Streit um Finanzausgleich: "Vertrauensbruch unter den Ländern"
Bayern, Baden-Württemberg und Hessen beraten heute über eine Klage zum Finanzausgleich. Thüringens Ministerpräsidentin Lieberknecht warnt vor dem Ende der Ländersolidarität.
BERLIN dpa/afp | Ungeachtet der geplanten Klage gegen den Länderfinanzausgleich hofft Bayern noch auf eine Reform des Systems auf dem Verhandlungsweg. Die Klage spiele zwar eine wesentliche Rolle, sagte der bayerische Finanzminister Georg Fahrenschon (CSU) am Montag im ZDF-Morgenmagazin. "Wir wollen aber die Klage nicht unbedingt bis nach Karlsruhe treiben, sondern wir sind daran interessiert, dass wir auch mit den anderen Ländern in die Debatte um ein besseres, um ein zukunftsgerechteres System einsteigen."
In Stuttgart treffen sich am Montag die schwarz-gelben Landesregierungen der drei Geberländer Bayern, Baden-Württemberg und Hessen zu einer gemeinsamen Kabinettssitzung. Dabei wollen sie über eine Klage gegen den Länderfinanzausgleich beraten, den sie als ungerecht und verfassungswidrig ansehen.

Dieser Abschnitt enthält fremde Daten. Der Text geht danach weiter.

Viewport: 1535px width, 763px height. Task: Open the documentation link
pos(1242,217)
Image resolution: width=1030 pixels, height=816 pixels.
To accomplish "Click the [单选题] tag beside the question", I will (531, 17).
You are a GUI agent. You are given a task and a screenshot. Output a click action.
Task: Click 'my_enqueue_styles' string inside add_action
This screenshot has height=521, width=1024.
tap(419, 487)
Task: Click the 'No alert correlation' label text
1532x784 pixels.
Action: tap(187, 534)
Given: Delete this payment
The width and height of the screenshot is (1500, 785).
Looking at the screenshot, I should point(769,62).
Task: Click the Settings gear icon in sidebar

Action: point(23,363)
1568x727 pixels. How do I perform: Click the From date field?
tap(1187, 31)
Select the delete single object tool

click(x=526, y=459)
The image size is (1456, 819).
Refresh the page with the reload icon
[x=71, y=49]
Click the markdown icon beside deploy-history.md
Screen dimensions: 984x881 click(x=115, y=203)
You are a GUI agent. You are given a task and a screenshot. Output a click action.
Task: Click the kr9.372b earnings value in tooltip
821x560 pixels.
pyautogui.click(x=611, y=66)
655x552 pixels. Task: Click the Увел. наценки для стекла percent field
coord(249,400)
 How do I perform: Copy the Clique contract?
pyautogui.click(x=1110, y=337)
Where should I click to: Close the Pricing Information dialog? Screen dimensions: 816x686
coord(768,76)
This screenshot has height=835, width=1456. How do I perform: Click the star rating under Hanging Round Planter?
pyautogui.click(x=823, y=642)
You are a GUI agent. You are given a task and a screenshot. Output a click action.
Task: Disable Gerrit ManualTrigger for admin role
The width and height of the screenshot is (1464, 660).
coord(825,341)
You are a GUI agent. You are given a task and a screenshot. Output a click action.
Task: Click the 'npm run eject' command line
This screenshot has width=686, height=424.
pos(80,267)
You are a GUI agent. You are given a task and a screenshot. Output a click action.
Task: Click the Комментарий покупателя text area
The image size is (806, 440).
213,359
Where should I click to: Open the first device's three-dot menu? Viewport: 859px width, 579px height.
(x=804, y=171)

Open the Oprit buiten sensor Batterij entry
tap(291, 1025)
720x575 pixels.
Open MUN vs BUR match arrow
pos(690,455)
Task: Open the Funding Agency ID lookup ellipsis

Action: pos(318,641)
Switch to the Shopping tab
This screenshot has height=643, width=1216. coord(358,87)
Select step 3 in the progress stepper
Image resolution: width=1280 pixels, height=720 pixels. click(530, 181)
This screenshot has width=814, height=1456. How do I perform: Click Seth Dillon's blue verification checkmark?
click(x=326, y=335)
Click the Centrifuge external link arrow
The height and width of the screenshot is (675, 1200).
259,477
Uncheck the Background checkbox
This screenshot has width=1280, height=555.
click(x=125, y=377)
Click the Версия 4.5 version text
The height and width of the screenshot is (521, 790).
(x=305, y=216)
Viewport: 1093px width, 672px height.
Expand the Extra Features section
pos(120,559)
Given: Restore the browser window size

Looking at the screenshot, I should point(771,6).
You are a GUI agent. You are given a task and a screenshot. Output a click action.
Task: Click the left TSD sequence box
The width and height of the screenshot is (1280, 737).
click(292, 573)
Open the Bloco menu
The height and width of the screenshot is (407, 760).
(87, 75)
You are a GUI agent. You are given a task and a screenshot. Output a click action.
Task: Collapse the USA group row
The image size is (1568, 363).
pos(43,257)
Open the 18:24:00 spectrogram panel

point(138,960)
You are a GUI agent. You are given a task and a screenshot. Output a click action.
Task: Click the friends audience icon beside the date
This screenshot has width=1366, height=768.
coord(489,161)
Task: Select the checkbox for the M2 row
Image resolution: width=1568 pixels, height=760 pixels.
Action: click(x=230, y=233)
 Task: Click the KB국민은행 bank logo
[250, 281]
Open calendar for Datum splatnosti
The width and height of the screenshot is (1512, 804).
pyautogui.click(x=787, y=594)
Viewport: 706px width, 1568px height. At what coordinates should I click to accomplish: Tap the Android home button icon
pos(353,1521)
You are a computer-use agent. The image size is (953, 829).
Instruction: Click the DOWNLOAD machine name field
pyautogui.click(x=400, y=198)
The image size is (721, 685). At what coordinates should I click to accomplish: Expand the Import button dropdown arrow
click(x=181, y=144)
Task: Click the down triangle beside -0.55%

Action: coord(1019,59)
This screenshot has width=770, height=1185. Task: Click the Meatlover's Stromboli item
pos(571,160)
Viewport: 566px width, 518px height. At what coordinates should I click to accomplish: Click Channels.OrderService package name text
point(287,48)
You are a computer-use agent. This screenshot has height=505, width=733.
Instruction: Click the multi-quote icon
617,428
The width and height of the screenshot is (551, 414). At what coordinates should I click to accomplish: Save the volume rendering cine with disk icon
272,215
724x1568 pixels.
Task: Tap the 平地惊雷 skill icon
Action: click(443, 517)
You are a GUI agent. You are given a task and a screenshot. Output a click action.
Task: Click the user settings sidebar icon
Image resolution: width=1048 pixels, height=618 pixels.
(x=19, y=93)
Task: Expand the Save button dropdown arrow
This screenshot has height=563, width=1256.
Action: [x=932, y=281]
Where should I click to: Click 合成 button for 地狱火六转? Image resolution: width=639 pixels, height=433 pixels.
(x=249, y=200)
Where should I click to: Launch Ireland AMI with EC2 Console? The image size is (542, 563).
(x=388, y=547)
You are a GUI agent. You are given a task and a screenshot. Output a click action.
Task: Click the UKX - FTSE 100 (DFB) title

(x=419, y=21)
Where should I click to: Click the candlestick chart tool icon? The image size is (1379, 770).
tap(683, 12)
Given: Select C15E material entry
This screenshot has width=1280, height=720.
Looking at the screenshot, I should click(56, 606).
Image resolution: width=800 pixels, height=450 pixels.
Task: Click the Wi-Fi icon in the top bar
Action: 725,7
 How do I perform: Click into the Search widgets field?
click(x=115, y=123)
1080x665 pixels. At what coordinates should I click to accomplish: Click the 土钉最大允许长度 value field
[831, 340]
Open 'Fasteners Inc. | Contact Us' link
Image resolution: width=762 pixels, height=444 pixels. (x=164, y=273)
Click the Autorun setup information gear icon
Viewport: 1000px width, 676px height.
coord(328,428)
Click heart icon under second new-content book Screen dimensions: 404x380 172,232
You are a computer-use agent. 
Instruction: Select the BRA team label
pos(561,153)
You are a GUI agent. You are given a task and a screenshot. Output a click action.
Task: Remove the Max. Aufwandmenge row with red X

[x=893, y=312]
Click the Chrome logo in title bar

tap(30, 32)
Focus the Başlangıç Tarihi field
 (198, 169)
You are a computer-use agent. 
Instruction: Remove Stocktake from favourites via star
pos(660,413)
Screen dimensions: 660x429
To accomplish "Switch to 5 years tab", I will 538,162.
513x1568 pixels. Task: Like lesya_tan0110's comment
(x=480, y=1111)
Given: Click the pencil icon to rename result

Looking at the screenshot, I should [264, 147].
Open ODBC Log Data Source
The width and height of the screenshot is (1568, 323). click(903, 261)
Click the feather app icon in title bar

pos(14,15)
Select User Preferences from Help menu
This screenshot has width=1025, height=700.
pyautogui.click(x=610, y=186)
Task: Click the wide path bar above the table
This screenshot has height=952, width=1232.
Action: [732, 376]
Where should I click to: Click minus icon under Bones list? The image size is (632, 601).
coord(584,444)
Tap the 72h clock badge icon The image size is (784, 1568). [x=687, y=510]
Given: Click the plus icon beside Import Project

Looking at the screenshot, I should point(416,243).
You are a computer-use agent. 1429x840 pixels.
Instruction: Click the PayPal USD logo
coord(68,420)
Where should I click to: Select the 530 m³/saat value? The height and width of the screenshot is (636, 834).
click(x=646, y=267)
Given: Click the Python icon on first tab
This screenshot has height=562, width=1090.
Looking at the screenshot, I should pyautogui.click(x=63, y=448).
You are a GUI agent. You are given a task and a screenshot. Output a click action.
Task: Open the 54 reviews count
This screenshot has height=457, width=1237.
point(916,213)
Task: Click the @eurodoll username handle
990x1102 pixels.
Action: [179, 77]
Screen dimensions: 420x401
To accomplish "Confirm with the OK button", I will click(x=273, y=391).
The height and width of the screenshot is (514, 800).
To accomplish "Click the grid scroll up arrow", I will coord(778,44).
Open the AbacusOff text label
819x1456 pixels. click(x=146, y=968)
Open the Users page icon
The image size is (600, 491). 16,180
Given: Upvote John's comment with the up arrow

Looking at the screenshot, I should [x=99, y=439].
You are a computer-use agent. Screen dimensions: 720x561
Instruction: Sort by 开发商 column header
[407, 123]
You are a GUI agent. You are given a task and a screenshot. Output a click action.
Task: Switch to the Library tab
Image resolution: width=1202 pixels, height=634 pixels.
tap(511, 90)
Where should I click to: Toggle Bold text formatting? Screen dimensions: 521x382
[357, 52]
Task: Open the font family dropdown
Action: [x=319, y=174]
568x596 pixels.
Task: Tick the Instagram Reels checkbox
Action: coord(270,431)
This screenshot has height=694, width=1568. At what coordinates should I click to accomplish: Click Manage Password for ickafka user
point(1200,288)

Die finanziell besser dastehenden Länder wollen sich laut Fahrenschon nicht aus der Verantwortung stehlen. "Solidarität ist wichtig, aber richtig verstandene Solidarität ist Hilfe zur Selbsthilfe." In den vergangenen 60 Jahren habe sich ein einziges Bundesland, nämlich Bayern, vom Nehmer- zum Geberland entwickelt.
Bayern habe früher selbst rund 9 Milliarden Euro erhalten und inzwischen etwa 35 Milliarden Euro in den Finanzausgleich eingezahlt. "Aus dieser Solidarität wollen wir uns nicht zurückziehen, aber wir verlangen, dass die anderen Länder ähnlich intensiv an einer besseren Position arbeiten." Einem System, das ein Land wir Berlin bestrafe, wenn es sich wirtschaftlich besser entwickelt, "kann die Zukunft nicht gehören", sagte der CSU-Politiker. "Mein Hauptargument ist, dass das bestehende System keine guten Ergebnisse produziert."
Derweilen hat Thüringens Ministerpräsidentin Christine Lieberknecht (CDU) vor einer Verfassungsklage gegen den Länderfinanzausgleich gewarnt. Eine Klage, die derzeit von Bayern, Baden-Württemberg und Hessen geplant wird, wäre ein "Vertrauensbruch unter den Ländern", sagte Lieberknecht dem MDR Thüringen. Wer einzelne Steine aus dem deutschen Finanzsystem herausziehe, riskiere den Einsturz der Brücken zwischen den Ländern. Den drei Ländern warf Lieberknecht vor, keine "wahrhaftige Diskussion" über den Finanzausgleich zu führen.